--- TASK PROMPT ---
Every record is to be copied unchanged, except that its pictures are removed.

[Source records]
>>>>

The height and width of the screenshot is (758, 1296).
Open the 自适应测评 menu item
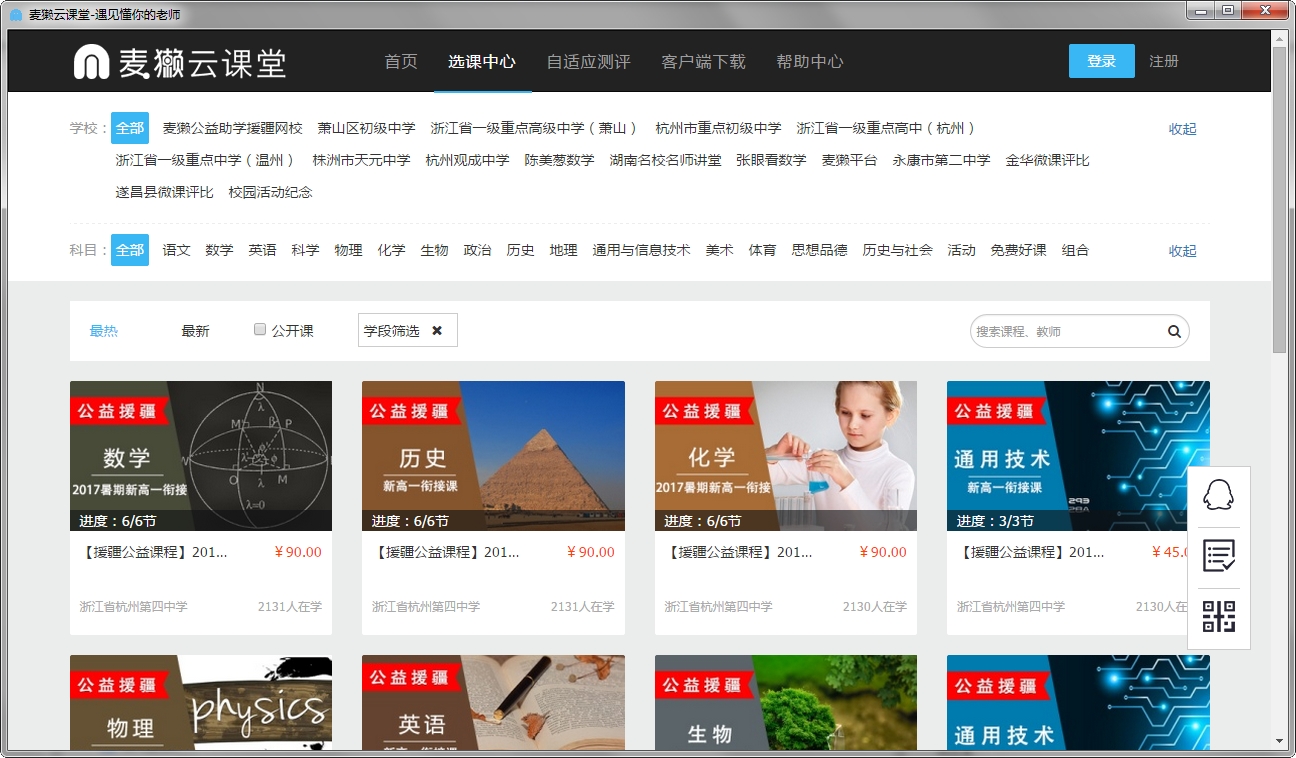point(588,61)
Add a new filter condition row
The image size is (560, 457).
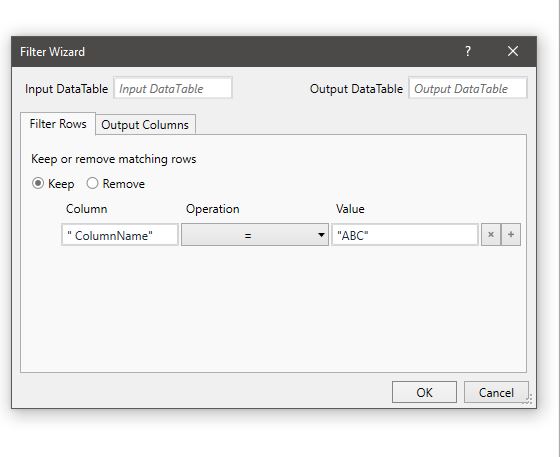pyautogui.click(x=511, y=235)
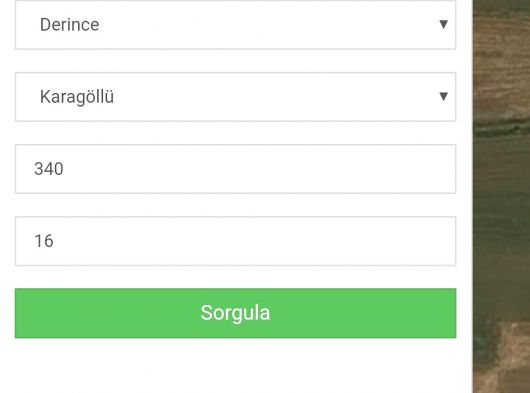
Task: Open the Karagöllü neighborhood dropdown
Action: click(x=236, y=97)
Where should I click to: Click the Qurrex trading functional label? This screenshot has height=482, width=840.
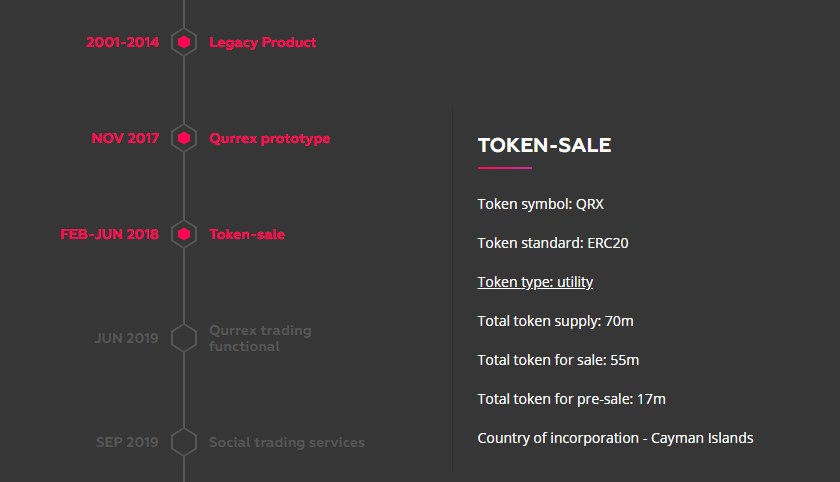point(260,338)
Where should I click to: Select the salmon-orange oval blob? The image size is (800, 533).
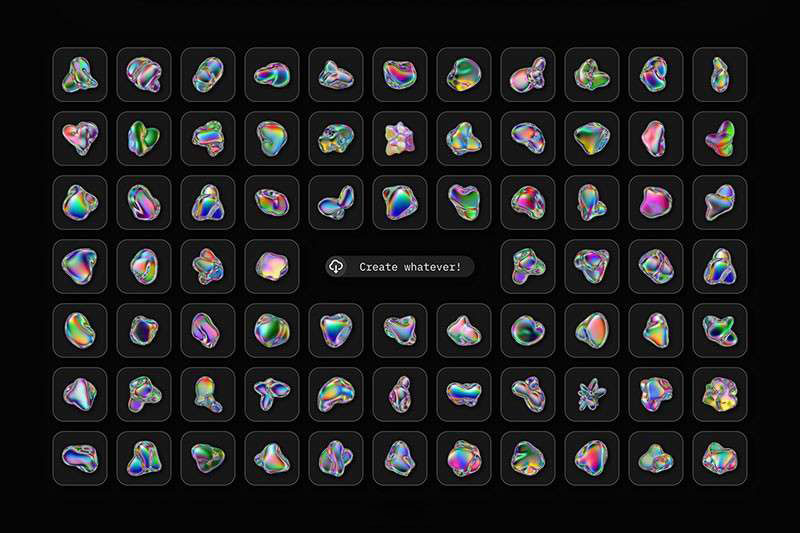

<<<<

--- YOUR RESPONSE ---
The height and width of the screenshot is (758, 1296).
Open the 自适应测评 menu item
point(588,61)
Add a new filter condition row
The image size is (560, 457).
pyautogui.click(x=511, y=235)
Task: Open the Karagöllü neighborhood dropdown
Action: click(x=236, y=97)
Where should I click to: Click the Qurrex trading functional label? This screenshot has height=482, width=840.
point(260,338)
Where should I click to: Select the salmon-orange oval blob? The image size is (800, 533).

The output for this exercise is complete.